Whatever Picasso’s feelings upon considering their portrait images, he took the unusual step of assuming his mother’s rather than his father’s surname by which to be known as a professional artist. No doubt he wanted to dissociate himself from his father’s bland academic artistry, but he seems also to have wanted to affirm his mother’s Italian lineage, which included a notable painter. After the initial hiatus following birth, re-engagement of mother and infant seems to have been strong, certainly on Maria’s part, and his childhood was closely managed by her thus reversing the early interruption of attachment. she remarked on being charmed by him, but perhaps also intimidated, as he was a prodigy who could draw before he could speak. He had been “an angel and a devil in beauty and no one could cease looking at him,” his mother told Gertrude Stein.14
Picasso was cosseted until his sisters were born and, afterwards, favoured as the only boy in the extended family. Gedo thinks that Picasso’s mother was an “all or nothing type”, who bestowed attention completely on a newly arrived child to the neglect of the elder child. (Gedo wrote before attachment theory brought into currency in America the possibility of deviation from “Secure” attachment.) The European psychoanalyst Alice Miller, an early proponent of trauma theory, detected a major source of Picasso’s fears in the earthquake which struck Malaga in December 1884, when he was just three. Picasso’s father fled with his son and pregnant wife to temporary shelter, escaping destruction and chaos. Three days later Lola was born, adding to the shock of earthquake. Miller speculates that three-year-old Picasso witnessed Lola’s birth, or at least was close by in the refuge to which the family had fled. She points out that he was encouraged to see around him but, by his mother, not to talk about what he saw. Miller summarizes, “One can, if one must, see the twisted, distorted female nudes still being done by the artist at ninety simply as a sign of his preoccupation with sex. i prefer to picture the three-year-old boy, who in the midst of all the turmoil of the earthquake and the family’s flight, was also witness to his sister’s birth.
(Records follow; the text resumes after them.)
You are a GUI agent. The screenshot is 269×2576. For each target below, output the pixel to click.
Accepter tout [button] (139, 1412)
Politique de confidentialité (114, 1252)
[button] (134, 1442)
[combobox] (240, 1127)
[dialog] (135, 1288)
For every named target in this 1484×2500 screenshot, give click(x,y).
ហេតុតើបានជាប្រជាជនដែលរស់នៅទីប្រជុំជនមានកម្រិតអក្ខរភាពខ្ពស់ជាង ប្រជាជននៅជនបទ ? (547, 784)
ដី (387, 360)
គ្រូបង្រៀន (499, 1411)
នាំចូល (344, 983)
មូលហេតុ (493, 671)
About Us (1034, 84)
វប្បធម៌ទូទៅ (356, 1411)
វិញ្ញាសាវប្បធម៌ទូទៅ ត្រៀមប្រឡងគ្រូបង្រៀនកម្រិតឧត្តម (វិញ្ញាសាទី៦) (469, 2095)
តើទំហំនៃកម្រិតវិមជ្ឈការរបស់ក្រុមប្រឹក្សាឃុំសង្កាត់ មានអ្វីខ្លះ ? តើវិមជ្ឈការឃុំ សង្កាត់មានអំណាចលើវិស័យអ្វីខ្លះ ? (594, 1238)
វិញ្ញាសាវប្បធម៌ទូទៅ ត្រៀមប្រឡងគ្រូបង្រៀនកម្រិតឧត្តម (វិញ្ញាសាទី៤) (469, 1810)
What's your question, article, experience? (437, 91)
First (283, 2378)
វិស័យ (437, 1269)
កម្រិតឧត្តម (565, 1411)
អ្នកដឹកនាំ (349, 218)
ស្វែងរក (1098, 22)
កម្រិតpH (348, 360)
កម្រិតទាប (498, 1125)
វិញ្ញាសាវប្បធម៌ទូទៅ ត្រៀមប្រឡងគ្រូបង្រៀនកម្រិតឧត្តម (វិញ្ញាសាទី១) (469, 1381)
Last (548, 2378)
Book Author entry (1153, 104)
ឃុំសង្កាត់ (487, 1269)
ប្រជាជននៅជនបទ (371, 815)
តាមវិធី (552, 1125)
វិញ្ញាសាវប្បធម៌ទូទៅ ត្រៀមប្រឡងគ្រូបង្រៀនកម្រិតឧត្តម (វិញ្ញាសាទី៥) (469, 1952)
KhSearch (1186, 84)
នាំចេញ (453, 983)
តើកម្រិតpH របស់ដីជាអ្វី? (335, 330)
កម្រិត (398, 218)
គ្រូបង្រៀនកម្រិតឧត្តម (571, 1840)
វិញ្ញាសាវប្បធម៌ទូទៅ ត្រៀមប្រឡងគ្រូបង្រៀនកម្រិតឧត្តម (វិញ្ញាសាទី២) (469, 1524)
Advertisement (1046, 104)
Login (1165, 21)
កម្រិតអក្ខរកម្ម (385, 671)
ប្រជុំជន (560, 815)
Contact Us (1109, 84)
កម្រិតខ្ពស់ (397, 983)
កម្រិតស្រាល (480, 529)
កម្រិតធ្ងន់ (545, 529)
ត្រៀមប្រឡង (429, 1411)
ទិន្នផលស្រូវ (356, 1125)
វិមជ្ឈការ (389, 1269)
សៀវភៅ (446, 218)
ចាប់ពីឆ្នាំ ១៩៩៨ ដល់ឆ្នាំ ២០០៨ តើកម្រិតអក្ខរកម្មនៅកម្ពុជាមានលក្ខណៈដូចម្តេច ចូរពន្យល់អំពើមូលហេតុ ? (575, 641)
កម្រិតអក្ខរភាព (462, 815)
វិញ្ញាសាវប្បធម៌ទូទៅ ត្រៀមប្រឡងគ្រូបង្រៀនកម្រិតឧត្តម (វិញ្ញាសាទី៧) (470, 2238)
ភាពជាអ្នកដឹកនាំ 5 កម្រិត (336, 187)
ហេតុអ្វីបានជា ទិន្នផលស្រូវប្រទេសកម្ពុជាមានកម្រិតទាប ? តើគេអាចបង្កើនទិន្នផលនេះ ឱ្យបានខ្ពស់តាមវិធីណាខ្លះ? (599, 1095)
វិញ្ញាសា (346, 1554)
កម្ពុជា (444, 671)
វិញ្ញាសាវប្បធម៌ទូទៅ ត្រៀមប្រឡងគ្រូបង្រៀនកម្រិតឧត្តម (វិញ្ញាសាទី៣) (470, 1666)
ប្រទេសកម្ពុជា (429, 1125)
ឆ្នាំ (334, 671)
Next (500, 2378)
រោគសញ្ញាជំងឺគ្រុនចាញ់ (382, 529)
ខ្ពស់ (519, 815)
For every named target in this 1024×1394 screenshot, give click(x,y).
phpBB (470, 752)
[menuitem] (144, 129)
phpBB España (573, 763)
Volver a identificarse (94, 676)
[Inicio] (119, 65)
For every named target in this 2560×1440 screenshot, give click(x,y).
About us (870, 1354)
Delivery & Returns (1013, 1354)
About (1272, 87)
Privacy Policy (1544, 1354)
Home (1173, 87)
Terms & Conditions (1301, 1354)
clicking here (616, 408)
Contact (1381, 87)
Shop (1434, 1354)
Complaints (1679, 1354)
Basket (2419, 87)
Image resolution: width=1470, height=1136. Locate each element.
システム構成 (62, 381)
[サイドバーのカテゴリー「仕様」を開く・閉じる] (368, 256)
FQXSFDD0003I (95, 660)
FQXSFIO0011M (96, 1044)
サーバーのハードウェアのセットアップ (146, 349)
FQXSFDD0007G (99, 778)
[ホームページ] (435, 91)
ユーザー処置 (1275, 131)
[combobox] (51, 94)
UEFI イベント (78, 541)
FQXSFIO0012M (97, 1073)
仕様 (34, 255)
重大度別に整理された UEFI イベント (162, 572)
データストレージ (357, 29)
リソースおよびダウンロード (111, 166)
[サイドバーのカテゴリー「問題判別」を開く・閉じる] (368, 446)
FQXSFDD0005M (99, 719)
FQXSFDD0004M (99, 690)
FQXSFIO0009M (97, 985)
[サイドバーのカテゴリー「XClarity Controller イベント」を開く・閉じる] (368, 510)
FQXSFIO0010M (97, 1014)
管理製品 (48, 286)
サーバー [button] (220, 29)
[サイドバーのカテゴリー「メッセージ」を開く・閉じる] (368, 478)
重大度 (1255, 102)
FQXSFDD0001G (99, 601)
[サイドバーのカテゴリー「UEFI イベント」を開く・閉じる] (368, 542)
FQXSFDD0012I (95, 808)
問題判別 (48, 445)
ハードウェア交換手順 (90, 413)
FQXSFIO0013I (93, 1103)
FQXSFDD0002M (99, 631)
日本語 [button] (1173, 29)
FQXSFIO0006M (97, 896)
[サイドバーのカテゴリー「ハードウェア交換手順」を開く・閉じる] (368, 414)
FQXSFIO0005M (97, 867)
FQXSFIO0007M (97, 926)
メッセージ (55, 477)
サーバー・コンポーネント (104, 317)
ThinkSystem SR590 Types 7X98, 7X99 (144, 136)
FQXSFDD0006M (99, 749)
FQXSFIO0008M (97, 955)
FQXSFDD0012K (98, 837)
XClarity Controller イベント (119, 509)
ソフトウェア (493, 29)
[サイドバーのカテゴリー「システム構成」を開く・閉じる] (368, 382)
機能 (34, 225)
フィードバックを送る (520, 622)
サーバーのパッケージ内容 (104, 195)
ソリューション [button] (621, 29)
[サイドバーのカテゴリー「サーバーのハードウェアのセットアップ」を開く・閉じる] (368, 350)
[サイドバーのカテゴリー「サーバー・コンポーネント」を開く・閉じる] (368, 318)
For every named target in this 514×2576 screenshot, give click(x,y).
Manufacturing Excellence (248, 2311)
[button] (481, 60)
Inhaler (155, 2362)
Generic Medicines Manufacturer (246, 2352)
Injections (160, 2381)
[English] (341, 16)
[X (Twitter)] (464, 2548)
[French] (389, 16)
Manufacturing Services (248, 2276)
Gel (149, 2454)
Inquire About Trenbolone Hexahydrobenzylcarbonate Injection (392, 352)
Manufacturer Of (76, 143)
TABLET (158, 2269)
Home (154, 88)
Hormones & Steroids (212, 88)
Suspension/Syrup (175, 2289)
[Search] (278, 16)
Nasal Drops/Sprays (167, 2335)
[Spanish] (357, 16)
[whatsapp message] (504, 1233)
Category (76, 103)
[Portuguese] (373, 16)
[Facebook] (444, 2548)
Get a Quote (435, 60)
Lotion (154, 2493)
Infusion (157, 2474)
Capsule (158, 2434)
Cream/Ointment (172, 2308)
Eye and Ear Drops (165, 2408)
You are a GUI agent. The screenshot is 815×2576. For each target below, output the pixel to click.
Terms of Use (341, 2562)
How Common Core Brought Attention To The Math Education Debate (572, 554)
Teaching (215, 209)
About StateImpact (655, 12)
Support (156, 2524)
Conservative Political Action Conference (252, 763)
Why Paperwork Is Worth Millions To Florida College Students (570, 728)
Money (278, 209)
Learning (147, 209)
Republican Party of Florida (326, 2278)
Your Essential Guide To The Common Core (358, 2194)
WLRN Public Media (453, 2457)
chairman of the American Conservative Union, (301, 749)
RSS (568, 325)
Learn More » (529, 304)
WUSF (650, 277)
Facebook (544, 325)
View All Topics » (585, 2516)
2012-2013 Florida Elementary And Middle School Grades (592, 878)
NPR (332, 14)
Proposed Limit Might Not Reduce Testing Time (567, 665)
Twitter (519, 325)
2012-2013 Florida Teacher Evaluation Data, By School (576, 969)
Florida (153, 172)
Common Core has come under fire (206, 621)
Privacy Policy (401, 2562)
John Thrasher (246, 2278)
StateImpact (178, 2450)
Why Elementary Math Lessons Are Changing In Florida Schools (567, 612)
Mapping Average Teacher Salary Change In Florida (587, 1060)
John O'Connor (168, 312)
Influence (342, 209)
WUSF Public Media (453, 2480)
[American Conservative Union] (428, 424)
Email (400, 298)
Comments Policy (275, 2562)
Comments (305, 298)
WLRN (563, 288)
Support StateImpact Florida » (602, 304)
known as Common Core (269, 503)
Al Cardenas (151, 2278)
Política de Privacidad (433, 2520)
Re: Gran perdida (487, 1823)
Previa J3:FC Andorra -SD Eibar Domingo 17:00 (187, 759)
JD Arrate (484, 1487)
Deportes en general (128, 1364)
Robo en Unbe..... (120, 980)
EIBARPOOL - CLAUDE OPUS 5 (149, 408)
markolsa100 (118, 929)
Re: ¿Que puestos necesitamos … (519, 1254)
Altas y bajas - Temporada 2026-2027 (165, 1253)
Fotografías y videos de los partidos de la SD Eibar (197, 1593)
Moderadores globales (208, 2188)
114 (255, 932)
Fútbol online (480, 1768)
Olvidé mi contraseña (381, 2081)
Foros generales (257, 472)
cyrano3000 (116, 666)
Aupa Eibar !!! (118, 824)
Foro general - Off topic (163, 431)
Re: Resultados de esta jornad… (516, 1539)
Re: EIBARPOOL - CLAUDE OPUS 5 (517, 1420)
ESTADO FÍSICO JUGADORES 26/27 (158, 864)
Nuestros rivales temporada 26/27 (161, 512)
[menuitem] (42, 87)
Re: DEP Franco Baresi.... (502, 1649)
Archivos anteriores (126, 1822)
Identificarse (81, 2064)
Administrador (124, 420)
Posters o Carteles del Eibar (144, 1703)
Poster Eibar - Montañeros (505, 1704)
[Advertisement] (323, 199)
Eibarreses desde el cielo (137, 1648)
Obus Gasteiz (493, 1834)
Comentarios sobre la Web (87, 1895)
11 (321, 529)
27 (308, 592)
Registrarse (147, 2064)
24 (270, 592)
How does a woman giving birth look from the perspective of a three-year-old and what happens in the young boy’s psyche when the woman writhing in pain happens to be his mother? And all this in surroundings that have just been rocked by an earthquake. The little boy had to repress his feelings, but many images no doubt remained fixed in his memory, although separated from their context”.15
When Picasso was six a second sister Maria de la Conception (Conchita) was born, not under such fear-inducing circumstances as Lola’s birth, but with the likely result of another lapse in mothering. Conchita was to die of diphtheria in 1895, an upsetting loss for her parents and brother, reinforcing Picasso’s fear of death. We do not know much about the immediate effects of Conchita’s death nor about reconfiguring of family relationships during Picasso’s childhood. Mother was certainly dominant, but what of the aunts: to what extent did they both neglect and over-stimulate him? We may learn something of this when Picasso’s correspondence with his mother becomes available.